───── DATASET EXTRACT ─────

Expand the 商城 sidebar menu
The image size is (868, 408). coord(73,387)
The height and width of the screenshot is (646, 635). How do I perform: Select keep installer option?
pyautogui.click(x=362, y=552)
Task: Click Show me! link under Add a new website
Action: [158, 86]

─────

◆ TASK ITEM
Every line from the one containing "The height and" through the last line of the entries should be output exactly; nothing else belongs in the reply.

◆ ANSWER BOX
The height and width of the screenshot is (646, 635). How do I perform: Select keep installer option?
pyautogui.click(x=362, y=552)
Task: Click Show me! link under Add a new website
Action: [158, 86]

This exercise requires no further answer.